Lorsque M. Ware est entrée dans la salle des professeurs, un personnage n’a pas répondu à la salutation qu’il a lancée à la ronde : il s’agit de M. Brown. Ce manque de politesse fait sentir encore plus intensément son repli silencieux dans cette scène. Les regards insistants que lui lance M. Ware depuis le fond de l’image (en cases 7 et 9) confirment sa perception du silence de M. Brown. Donc, même si le corps de M. Brown est à peine visible dans l’image, sa présence dans la scène est plus significative qu’on pouvait le supposer au départ. Finalement, c’est sur M. Brown, qui fume et boit compulsivement son café, ce matin-là, que Chris Ware – l’auteur ! – a voulu subtilement attirer l’attention. C’est un peu comme si le mauvais moral qui le caractérise ce matin-là recouvrait la lecture de la scène d’une « humeur » particulière.

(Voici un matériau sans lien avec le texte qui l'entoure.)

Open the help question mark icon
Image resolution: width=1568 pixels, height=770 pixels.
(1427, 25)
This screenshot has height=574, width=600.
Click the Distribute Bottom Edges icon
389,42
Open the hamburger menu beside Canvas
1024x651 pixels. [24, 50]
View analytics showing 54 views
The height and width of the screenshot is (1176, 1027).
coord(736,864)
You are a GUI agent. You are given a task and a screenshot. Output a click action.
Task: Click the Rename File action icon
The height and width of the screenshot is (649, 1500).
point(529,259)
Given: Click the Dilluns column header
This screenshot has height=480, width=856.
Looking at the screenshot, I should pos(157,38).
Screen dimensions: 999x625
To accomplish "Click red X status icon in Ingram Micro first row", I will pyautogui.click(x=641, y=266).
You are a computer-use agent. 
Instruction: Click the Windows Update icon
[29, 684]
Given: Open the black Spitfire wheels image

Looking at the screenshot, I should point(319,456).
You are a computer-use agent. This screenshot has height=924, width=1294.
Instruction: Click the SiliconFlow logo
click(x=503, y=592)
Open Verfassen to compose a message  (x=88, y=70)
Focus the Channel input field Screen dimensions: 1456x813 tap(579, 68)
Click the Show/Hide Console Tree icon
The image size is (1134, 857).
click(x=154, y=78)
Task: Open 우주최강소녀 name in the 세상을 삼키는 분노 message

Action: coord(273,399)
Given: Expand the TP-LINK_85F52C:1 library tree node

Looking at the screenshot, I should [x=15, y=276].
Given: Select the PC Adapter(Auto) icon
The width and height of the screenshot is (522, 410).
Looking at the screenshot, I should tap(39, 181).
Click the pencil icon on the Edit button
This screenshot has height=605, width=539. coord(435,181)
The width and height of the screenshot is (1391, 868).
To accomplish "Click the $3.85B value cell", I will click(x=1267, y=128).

Au moyen d’un ensemble de marqueurs visuels, Chris Ware déplace ainsi la zone focale depuis l’arrière-plan de la scène jusqu’à son avant-plan. Il installe une sorte de focalisation en mouvement ou dynamique, qui complexifie la lecture et l’interprétation de cette scène. Une première focalisation paraît se concentrer sur le personnage de M. Ware. Ensuite, c’est comme si on suivait son regard vers M. Brown : d’où une seconde focalisation, indirecte pourrait-on dire, qui fait circuler le lecteur à l’intérieur du champ perceptif de la scène. Le dispositif que Ware a mis en place interagit de concert avec l’acte de lecture.

Le pouvoir assertif de l’image (= sa force d’évidence et de certitude) est atténué dans cette scène par l’utilisation de la restriction iconique (= un marquage de l’énoncé visuel qui opère à partir de la composition de l’image). Avec les décadrages prononcés, les images paraissent dotées d’un pouvoir d’expression plus nuancé, plus subtil. C’est un peu comme si elles exprimaient une modalité d’incertitude. En comptant sur la pleine coopération du lecteur, elles disent plus ou moins que ce qu’elles montrent, en particulier en ce qui concerne l’épaisseur émotionnelle des personnages. C’est comme si elles amenaient le lecteur à y regarder à deux fois !

On voit bien ici que le point de vue de Ware – l’auteur – par rapport à la scène ne peut être qualifié de « neutre », d’« objectif » ou d’« indifférent ». Il n’est pas non plus « subjectif », au sens où on ne voit pas la scène à travers la vision subjective d’un personnage. On pourrait dire qu’il est porté par une forme d’empathie à l’égard de ce qu’il montre. Il dévoile depuis le dehors quelque chose qui se passe au dedans. C’est ce que l’on a désigné plus haut par le mot extimité. Et tout cela procède d’une utilisation sui generis de la bande dessinée. Il n’y a rien ici qui fasse par exemple penser au cinéma ou à la littérature.

On peut enfin noter un joli clin d’œil de la part de Chris Ware – l’auteur – à l’adresse de Chris Ware – le personnage. Son prénom (prononcé par Miss Cole dans la case 5) rime malicieusement avec le juron « Christ ! » échappé par la grand-mère dans la première case de la dernière bande de la planche… L’entrée en scène de M. Ware dans la série Rusty Brown ne pouvait quand même pas passer inaperçue !

Jacques Samson

[1] Nancy Huston, L’espèce fabulatrice, Actes Sud, 2008, p. 187.

[2] Actes Sud, 1982, p. 96.

[3] The Acme Novelty Library, No.16, 2005.